As we meditate on this mutual father-child relationship, we soon realize, among other things, that God relates to us as his children more profoundly than we relate to him as our Father. We come with our petitions to our Father in heaven; but he comes, as it were, from heaven to us as our heavenly Father gifting us by his presence and ineffable love. (This insight might well be enough to prevent the spiritual tragedy mentioned by the mystic, Johannes Eckhart: "If we seek God only for our own good and profit, we are not seeking God.")
Hence, the "open arms of God" are open for both giving and receiving. They are open to release upon us his divine "armload" of gifts, but they are open also to receive us, catching us up in his merciful and loving embrace, as did the father of the returning prodigal son.

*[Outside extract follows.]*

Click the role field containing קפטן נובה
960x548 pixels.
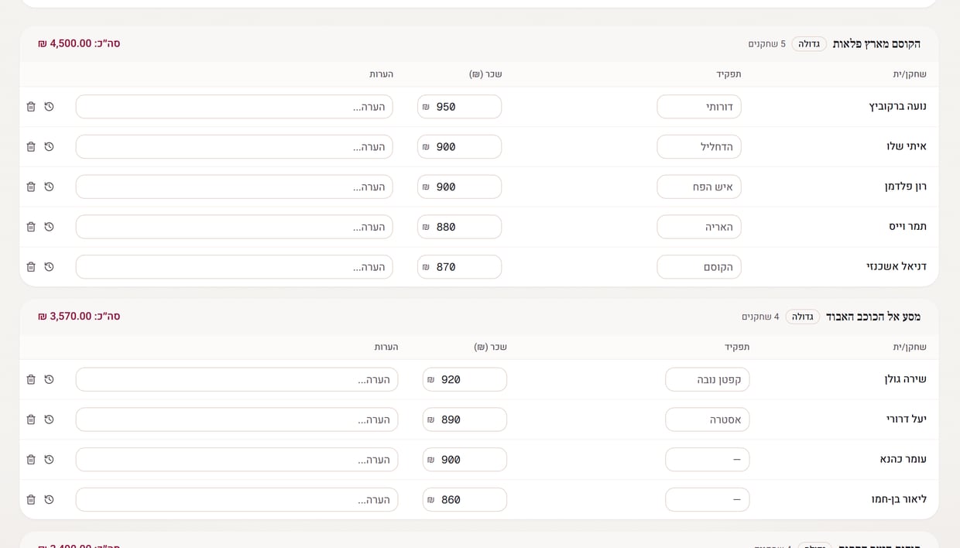pyautogui.click(x=708, y=379)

Our Father is a Working Father
In all his dispensations God is at work for our good. "My Father is always at his work to this very day" (John 5:17). He works in our prosperity, by testing our gratitude; in our mediocrity, he "calls us to a holy life" (2 Tim. 1:9) and supports our efforts to improve: "God, works in you to will and to act according to his good purpose" (Phil. 2:13), and when we attain holiness, he "surrounds us with his blessings and favors" (Ps. 5:12); in misfortune, he seeks our submission; in temptation, our steadfastness; in the shadow of death, he comforts us (Ps. 23:4), as he does in every hurtful circumstance: "The Father of compassion...comforts us in all our troubles" (2 Cor.1: 3-4). At all times, he is testing our reliance on him. This filial trust in God in its most sublime form is one of the personal gifts of the Spirit, called Piety (in the Septuagint version of Is. 11:2).
Charles Robinson's insight is as simple as it is deep: "There are times when God asks nothing of his children except silence, patience and tears." God could have kept Daniel out of the lions' den; he could have kept Paul and Silas out of jail. God has never promised to keep us out of hard places. However, he has promised to go with us through every hard place, and to bring us through victoriously. A suffering heathen asks, Where is God?, while the true Christian asks, Where is he not? Charles Spurgeon exclaimed: "As sure as God puts his children in the furnace, he will be in the furnace with them." In any adversity or opposition, God and you together make a majority. "If God is for us, who can be against us?" (Rom. 8:31).
And while the Lord works in us, he enables us to work with and for him: "God is able to make all grace abound to you, so that in all things at all times, having all you need, you will abound in every good work" (2 Cor.9: 8), and he will "equip you with everything good for doing his will" (Heb.13:21). In all this, the Lord doesn't regard our ability or inability, but our availability: "Each one should use whatever gift he has received to serve others, faithfully administering God's grace" (1 Pet. 4:10). But while, like Jesus, we "must be about our Father's business," and trust in him, still we must do our part. Let us not forget the seafarer's motto: "Pray, sailor, but row for shore." Or the Indian proverb, "Call on God, but row away from the rocks."
Step back and look at reality from the broadest perspective of human existence. From that stance, if you have learned to let yourself be habitually enfolded in the arms of God, you will find yourself almost spontaneously uttering with St. Augustine the classic words found in his Confessions: "Thou hast made us for thyself, O God, and the human heart is restless until it finds its rest in thee."